Histoire & Mesure, 2019, vol. XXXIV-2
Jusqu’à la fin de l’époque moderne l’eau n’existe qu’au pluriel, dans une diversité d’eaux incommensurables qui reflètent autant de localités, qualités, droits, usages et valeurs. L’eau, telle qu’elle nous apparaît aujourd’hui, est le résultat d’un processus d’abstraction qui permet de la penser comme un objet interchangeable et global, alors même qu’elle reste toujours inscrite dans un contexte et des relations sociales locales.
En quatre articles, ce dossier explore le mouvement progressif qui, entre les xviiie et XIXe siècles en France et en Belgique, conduit à définir et représenter l’eau comme une entité abstraite et unifiée. Chacun montre que si elle a pu être appréhendée comme ressource et bien commensurable, c’est que des mesures ont réduit l’eau à un objet de gestion, que ce soit dans le contexte d’un partage, d’une distribution ou d’un manque.
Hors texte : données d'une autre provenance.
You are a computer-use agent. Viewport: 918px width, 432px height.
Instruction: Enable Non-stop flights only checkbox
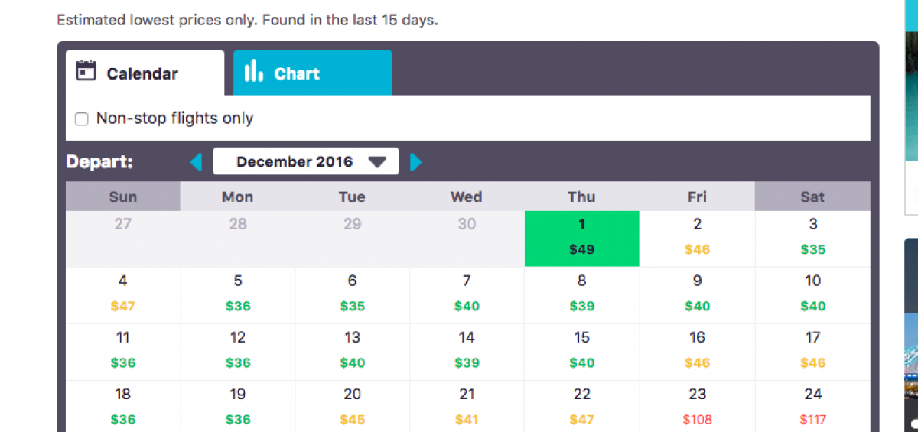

Navigant sur une mer de chiffres, le premier article de la rubrique varia tente, lui, de cerner les activités d’un grand marchand vénitien au départ de l’analyse de livres de comptes tenus à l’occasion de deux voyages vers la Flandre et l’Angleterre dans le dernier tiers du XVe siècle. Traitant de la noblesse d’apparence, porteuse d’un patronyme à particule, le deuxième article interroge, à partir de larges bases de données nominatives, les stratégies sociales distinctives de ce groupe, depuis la fin de l’Ancien Régime. Le volume se clôt avec l’analyse d’un large corpus de photos vernaculaires prises dans l’Inde du XXe siècle, livrant à la fois une proposition méthodologique novatrice et un examen de l’évolution d’une pratique sociale située.